**Work instruction:** The records follow. Print, word for word, the first line through the "Tap the back" line.

··· Materials provided

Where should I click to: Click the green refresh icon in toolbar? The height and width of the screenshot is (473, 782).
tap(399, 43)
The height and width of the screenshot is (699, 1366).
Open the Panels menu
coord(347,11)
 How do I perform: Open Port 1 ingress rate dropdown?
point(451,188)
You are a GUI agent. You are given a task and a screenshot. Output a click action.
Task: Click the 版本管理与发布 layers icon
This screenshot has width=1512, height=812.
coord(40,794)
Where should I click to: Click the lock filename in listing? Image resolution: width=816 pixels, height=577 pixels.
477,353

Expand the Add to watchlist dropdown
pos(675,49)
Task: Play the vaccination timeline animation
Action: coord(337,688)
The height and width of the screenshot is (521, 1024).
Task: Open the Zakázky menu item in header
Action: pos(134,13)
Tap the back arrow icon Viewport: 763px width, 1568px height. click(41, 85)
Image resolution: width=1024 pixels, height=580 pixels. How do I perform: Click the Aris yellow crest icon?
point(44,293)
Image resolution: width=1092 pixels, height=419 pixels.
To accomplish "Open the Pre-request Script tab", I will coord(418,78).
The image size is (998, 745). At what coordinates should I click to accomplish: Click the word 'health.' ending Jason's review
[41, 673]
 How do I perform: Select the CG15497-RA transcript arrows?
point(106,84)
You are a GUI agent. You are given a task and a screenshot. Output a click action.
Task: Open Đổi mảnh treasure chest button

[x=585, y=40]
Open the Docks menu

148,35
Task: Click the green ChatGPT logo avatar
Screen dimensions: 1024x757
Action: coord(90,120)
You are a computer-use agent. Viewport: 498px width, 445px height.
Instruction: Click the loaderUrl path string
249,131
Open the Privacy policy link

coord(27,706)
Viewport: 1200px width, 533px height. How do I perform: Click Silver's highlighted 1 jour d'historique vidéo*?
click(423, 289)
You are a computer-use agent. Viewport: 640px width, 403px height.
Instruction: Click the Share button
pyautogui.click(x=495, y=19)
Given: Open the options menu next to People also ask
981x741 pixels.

······

**Task solution:**
Where should I click to: Click the green refresh icon in toolbar? The height and width of the screenshot is (473, 782).
tap(399, 43)
The height and width of the screenshot is (699, 1366).
Open the Panels menu
coord(347,11)
 How do I perform: Open Port 1 ingress rate dropdown?
point(451,188)
You are a GUI agent. You are given a task and a screenshot. Output a click action.
Task: Click the 版本管理与发布 layers icon
This screenshot has width=1512, height=812.
coord(40,794)
Where should I click to: Click the lock filename in listing? Image resolution: width=816 pixels, height=577 pixels.
477,353

Expand the Add to watchlist dropdown
pos(675,49)
Task: Play the vaccination timeline animation
Action: coord(337,688)
The height and width of the screenshot is (521, 1024).
Task: Open the Zakázky menu item in header
Action: pos(134,13)
Tap the back arrow icon Viewport: 763px width, 1568px height. click(41, 85)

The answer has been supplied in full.